The museum was founded by real estate developer Mel Martin to showcase his collection of vintage vehicles and automobile related memorabilia. He helped his family to make their house payments by selling newspapers. The family moved to Mayer, Arizona, a mining town, where his great uncle John Martin lived. Martin's father purchased a service station, where he worked pumping gas. He moved to Phoenix and became the owner of his own gas station which he named M&M. He then purchased several towing trucks and his business continued to grow. He became involved in other automobile related businesses and started a car auction company. Martin became involved in the sale and development of commercial real estate.
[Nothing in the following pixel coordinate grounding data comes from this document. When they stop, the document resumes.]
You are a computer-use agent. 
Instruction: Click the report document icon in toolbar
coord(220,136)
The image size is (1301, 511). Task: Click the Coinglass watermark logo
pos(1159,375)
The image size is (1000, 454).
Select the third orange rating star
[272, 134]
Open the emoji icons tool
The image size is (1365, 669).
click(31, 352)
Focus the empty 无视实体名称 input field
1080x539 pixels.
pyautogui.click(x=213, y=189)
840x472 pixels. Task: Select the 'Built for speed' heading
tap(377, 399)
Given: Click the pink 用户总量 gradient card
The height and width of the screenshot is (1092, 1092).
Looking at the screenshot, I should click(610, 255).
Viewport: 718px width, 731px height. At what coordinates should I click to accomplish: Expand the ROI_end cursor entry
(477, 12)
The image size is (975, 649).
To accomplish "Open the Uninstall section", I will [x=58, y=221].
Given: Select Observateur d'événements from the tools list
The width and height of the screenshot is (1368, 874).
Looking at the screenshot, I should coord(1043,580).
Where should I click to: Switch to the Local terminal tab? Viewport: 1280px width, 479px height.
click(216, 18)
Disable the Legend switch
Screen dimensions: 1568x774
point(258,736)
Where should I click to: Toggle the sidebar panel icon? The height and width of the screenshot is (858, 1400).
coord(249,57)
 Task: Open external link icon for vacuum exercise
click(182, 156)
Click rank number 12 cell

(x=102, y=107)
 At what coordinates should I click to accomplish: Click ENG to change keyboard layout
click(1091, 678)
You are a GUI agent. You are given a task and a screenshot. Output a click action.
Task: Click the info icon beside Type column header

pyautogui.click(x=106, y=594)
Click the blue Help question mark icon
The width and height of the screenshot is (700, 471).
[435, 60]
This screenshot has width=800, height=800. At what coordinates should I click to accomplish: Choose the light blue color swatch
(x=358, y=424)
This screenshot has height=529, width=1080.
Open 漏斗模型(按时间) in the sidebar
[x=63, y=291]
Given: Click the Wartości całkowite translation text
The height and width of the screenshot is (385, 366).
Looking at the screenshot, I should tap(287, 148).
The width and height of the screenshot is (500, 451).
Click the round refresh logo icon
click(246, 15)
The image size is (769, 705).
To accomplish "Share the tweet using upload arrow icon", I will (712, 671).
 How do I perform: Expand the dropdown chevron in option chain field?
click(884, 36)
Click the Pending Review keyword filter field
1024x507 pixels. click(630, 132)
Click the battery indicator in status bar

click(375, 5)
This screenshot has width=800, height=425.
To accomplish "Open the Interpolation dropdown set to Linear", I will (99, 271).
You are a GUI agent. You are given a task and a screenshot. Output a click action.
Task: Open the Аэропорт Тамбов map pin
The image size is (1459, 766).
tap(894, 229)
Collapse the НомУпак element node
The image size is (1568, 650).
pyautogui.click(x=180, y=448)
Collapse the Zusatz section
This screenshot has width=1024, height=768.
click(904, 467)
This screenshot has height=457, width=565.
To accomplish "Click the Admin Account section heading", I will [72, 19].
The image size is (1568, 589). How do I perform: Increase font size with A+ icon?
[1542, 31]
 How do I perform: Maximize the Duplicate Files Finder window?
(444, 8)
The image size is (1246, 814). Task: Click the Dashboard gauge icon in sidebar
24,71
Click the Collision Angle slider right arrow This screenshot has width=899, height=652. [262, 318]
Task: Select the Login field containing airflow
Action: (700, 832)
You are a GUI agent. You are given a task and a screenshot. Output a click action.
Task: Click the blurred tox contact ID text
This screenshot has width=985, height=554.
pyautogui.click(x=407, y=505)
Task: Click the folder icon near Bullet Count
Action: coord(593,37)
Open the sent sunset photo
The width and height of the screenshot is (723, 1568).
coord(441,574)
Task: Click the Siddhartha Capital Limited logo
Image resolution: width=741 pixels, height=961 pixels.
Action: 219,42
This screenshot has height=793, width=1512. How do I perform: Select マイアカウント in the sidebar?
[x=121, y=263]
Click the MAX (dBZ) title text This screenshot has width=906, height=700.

Martin began collecting cars since the 1960s. During the years his collection of vintage, historical and one of a kind cars continued to grow. He also collected memorabilia related to the automotive industry. Martin and his wife, Sallie Martin, realized that it would be best if they had a building with adequate space to show case their automobile collection and related artifacts.

===Martin Auto Museum===
In 2005, Martin organized his vehicles into a private collection and in 2008, he founded the Martin Auto Museum. The museum was originally located in a nondescript commercial building which Martin purchased alongside Interstate 17 on a frontage road in north Phoenix. The majority of the vehicles belong to Martin while a couple belong to the museum's board members.

The museum moved to a much larger location on the northwest 43rd Avenue and Thunderbird Road in early 2022. It now houses a collection of over 175 vehicles, as well as a full-size event center available to book. Each vehicle has a display which provides the visitor with the basic information of the vehicle in question. The information provided on the display includes the year, make, model, etc. of the vehicle.

There are various types of vehicles on display. Some are pre-1950 historical vintage cars and others are classic cars of the post 1950s era. Some are unique because of their low mileage and have a special-interest value. The museum also has a collection of automobile related memorabilia and a vintage carousel.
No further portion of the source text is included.